Fenomena makan tabungan tidak bisa dipisahkan dari pertumbuhan ekonomi nasional yang cenderung melemah di kuartal ketiga tahun 2024. Berdasarkan data Badan Pusat Statistik (BPS) pada triwulan III-2024, ekonomi Indonesia tumbuh 4,95% dibanding tahun sebelumnya. Pertumbuhan ekonomi di bawah lima persen ini menandakan banyak perusahaan yang bangkrut, sebagai akibat daya beli dan ekonomi yang belum pulih sejak pandemi COVID-19. Ini kemudian diperparah dengan kondisi keuangan global yang penuh ketidakpastian akibat perang Russia-Ukraina sejak 2022, dan disusul gejolak geopolitik di Timur Tengah.
Nampaknya, fenomena makan tabungan ini akan berlangsung lama. Pasalnya, pada tahun 2025 mendatang, akan ada kenaikan Pajak Pertambahan Nilai (PPn) dari 11% menjadi 12%. Ini tentu akan memengaruhi harga kebutuhan pokok dan kebutuhan lainnya.

Selain itu, pemerintah juga akan mewajibkan asuransi bagi kendaraan bermotor. Juga, iuran dana pensiun wajib yang telah tertuang dalam Undang-Undang (UU) Nomor 4 Tahun 2023 tentang Pengembangan dan Penguatan Sektor Keuangan (PPSK) pun bakal dimulai tahun depan.
Juga, demi meningkatkan penerimaan perpajakan, Kementerian Keuangan dan Badan Akuntabilitas Keuangan Negara (BAKN) telah menyepakati usulan tarif cukai minuman berpemanis dalam kemasan (MBDK) minimal 2,5% pada 2025.
Terakhir, kebijakan normalisasi tarif Pajak Penghasilan (PPh) Final bagi wajib pajak orang pribadi usaha mikro, kecil dan menengah (UMKM) menanti pada 2025 mendatang.
Jika semua ini diterapkan pada 2025, mereka akan semakin menguras tabungan masyarakat, menambah beban pengeluaran mereka.
Berdasarkan data Kementerian Tenaga Kerja, tercatat sebanyak 298.185 lowongan kerja (loker) telah terdaftar pada layanan Karirhub pada 2023. Jumlah tersebut hanya naik 11.3% dibandingkan pada 2022, yang tercatat sebesar 267.107 lowongan.

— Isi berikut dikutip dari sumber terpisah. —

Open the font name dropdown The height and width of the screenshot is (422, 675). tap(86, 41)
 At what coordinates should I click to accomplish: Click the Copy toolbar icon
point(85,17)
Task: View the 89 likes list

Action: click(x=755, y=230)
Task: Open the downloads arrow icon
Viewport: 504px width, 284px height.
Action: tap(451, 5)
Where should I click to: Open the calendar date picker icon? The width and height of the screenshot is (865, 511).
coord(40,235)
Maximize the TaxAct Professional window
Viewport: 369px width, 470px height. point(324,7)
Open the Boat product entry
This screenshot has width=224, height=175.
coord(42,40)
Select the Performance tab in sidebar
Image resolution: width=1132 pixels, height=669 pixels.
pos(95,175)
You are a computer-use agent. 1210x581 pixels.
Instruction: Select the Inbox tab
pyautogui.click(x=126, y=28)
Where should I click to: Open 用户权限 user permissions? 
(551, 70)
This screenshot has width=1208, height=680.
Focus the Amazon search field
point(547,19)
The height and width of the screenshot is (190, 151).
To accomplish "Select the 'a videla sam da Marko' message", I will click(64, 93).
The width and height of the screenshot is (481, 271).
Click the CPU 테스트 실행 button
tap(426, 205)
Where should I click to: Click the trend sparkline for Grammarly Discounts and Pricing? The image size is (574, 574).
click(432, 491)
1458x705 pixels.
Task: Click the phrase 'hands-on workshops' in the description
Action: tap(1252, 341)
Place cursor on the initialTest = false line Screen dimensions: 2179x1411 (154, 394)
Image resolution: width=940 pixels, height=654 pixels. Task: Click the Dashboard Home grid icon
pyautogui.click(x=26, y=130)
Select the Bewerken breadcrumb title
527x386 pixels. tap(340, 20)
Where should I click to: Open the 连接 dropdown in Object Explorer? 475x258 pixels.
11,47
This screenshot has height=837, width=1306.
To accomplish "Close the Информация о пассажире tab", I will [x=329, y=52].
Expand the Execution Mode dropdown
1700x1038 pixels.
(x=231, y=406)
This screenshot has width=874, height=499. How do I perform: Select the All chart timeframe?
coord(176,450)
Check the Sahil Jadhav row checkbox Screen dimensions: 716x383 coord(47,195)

Sementara itu, menurut data Badan Pusat Statistik, jumlah angkatan kerja berdasarkan Survei Angkatan Kerja Nasional (Sakernas) pada Agustus 2024 sebanyak 152,11 juta orang, naik 4,40 juta orang disbanding Agustus 2023. Jumlah yang tidak sebanding antara pencari kerja dan ketersediaan lowongan kerja menandakan bahwa masalah makan tabungan tidak akan tuntas dalam waktu dekat.
Pada akhirnya, sebagai sebuah fenomena, makan tabungan merupakan kondisi yang tidak dapat dihindari hampir seluruh masyarakat Indonesia. Terlebih pada 2025 mendatang, dengan segudang beban yang akan diberlakukan pemerintah, tabungan masyarakat mau tidak mau akan semakin berkuras. Apakah ini semua akan berakhir, masyarakat Indonesia hanya bisa menduga-duganya saja saat ini.